Segment Start: Data shown

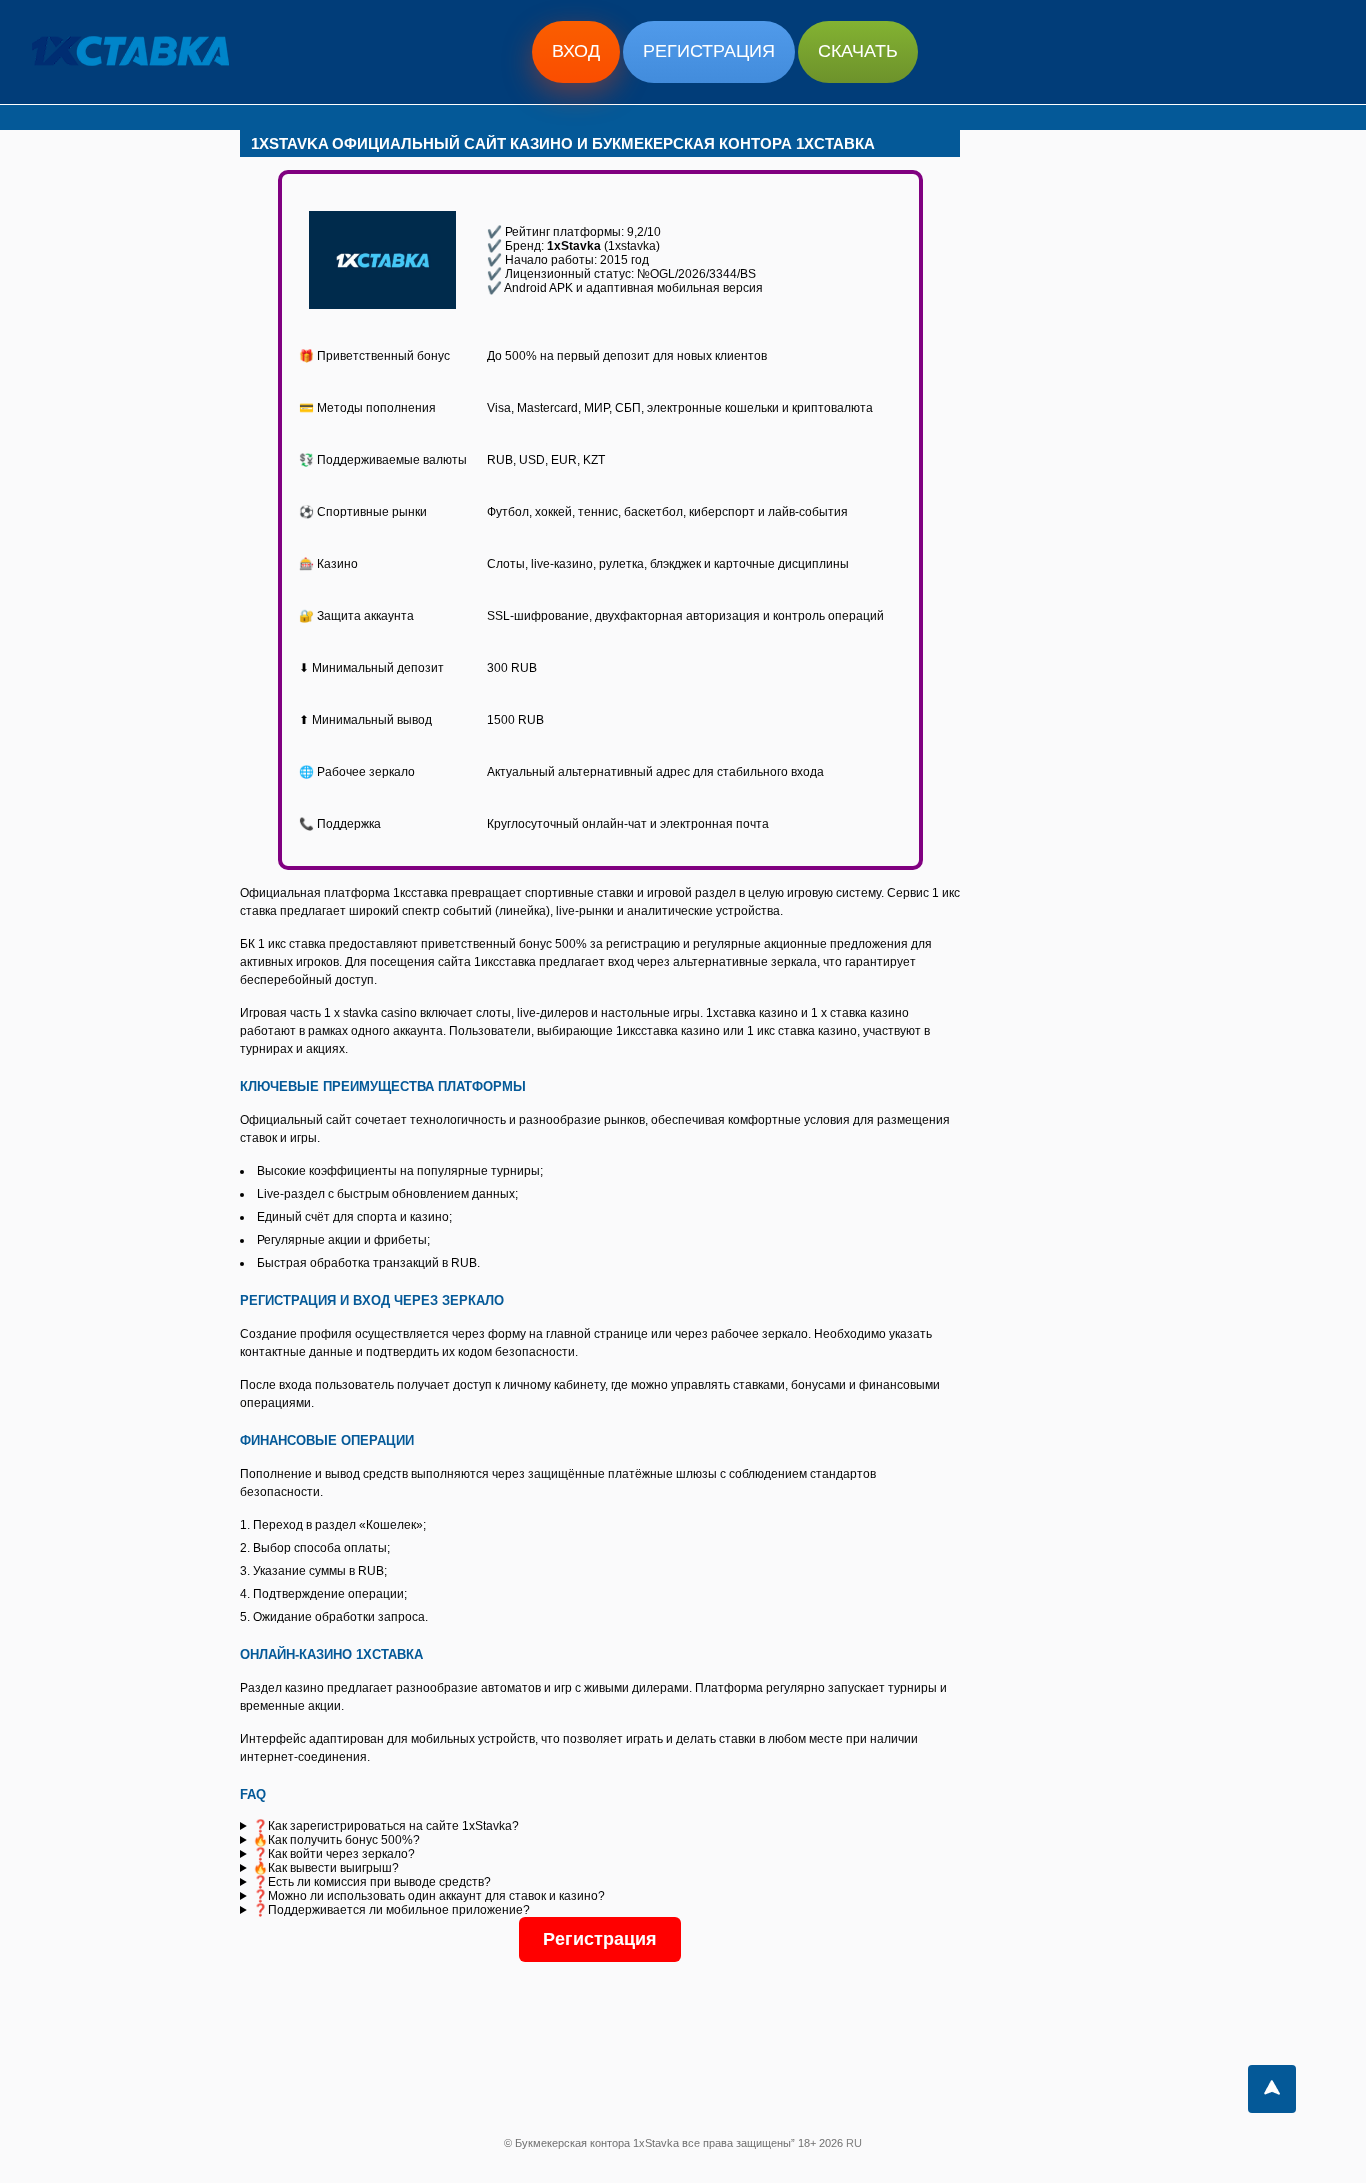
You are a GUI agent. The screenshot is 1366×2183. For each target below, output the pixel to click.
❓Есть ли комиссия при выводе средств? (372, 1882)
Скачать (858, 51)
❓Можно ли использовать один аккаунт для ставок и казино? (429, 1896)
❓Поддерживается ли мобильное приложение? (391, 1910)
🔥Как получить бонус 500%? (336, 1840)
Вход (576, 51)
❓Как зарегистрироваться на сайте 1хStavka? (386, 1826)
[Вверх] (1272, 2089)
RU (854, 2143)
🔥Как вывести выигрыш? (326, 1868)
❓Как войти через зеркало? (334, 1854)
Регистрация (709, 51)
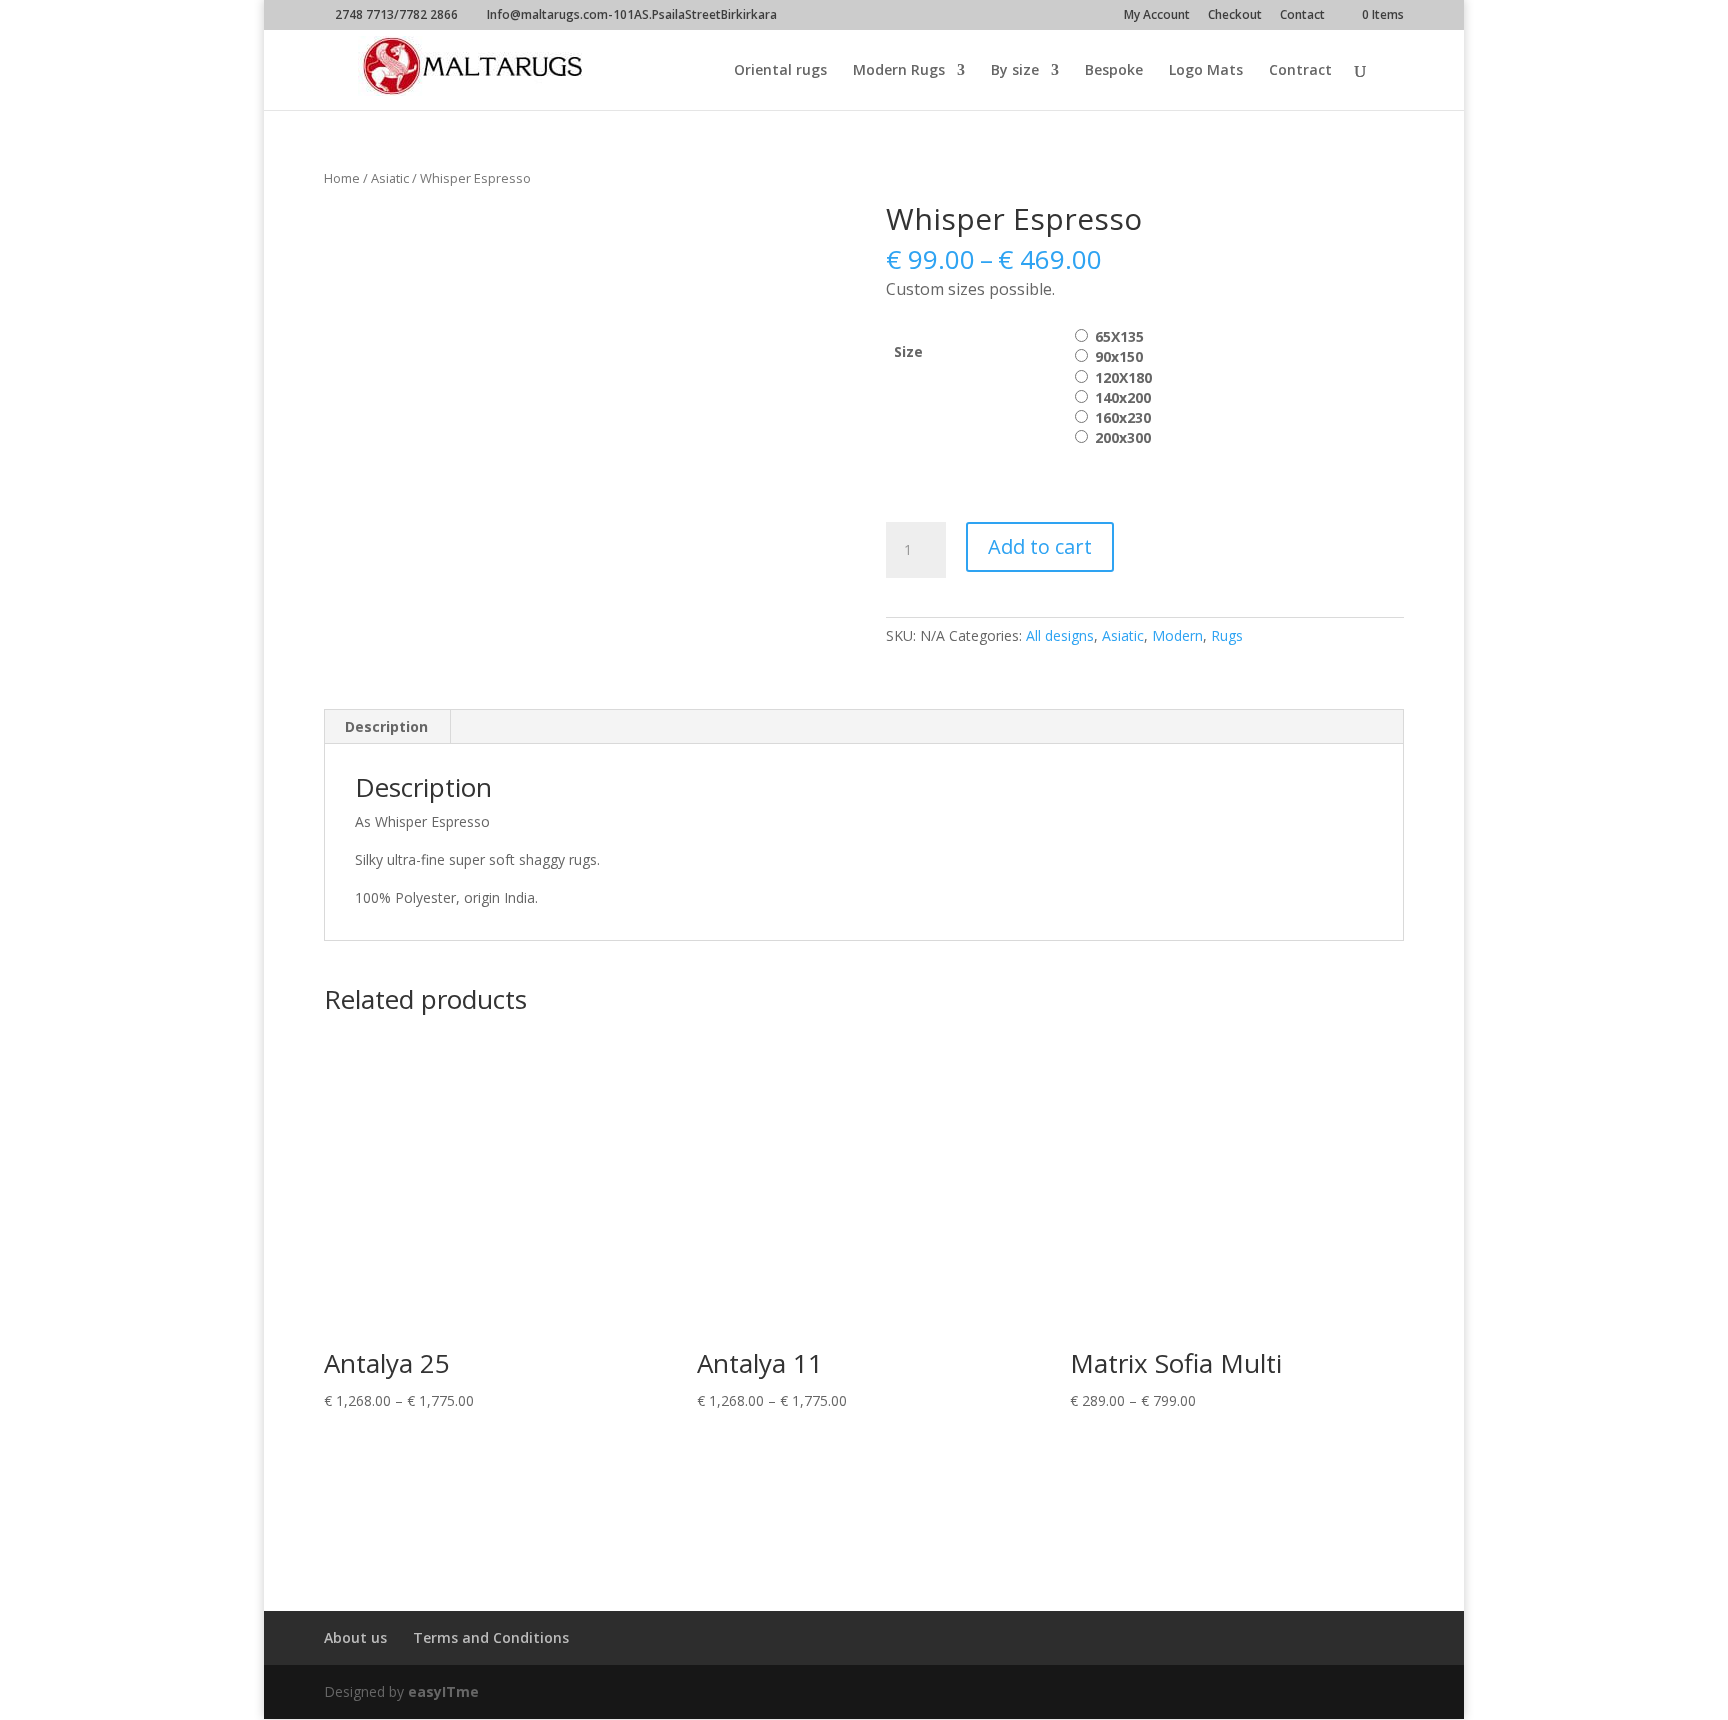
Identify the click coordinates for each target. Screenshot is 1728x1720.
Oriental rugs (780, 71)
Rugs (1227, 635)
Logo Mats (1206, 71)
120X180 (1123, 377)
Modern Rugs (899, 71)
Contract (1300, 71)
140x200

Segment End: Data shown

◆ **Work required**
From the first line to the last, reproduce the records above exactly and skip the pictures.

◆ **Response box**
You are a GUI agent. The screenshot is 1366×2183. For each target below, output the pixel to click.
❓Есть ли комиссия при выводе средств? (372, 1882)
Скачать (858, 51)
❓Можно ли использовать один аккаунт для ставок и казино? (429, 1896)
❓Поддерживается ли мобильное приложение? (391, 1910)
🔥Как получить бонус 500%? (336, 1840)
Вход (576, 51)
❓Как зарегистрироваться на сайте 1хStavka? (386, 1826)
[Вверх] (1272, 2089)
RU (854, 2143)
🔥Как вывести выигрыш? (326, 1868)
❓Как войти через зеркало? (334, 1854)
Регистрация (709, 51)
Identify the click coordinates for each target. Screenshot is 1728x1720.
Oriental rugs (780, 71)
Rugs (1227, 635)
Logo Mats (1206, 71)
120X180 (1123, 377)
Modern Rugs (899, 71)
Contract (1300, 71)
140x200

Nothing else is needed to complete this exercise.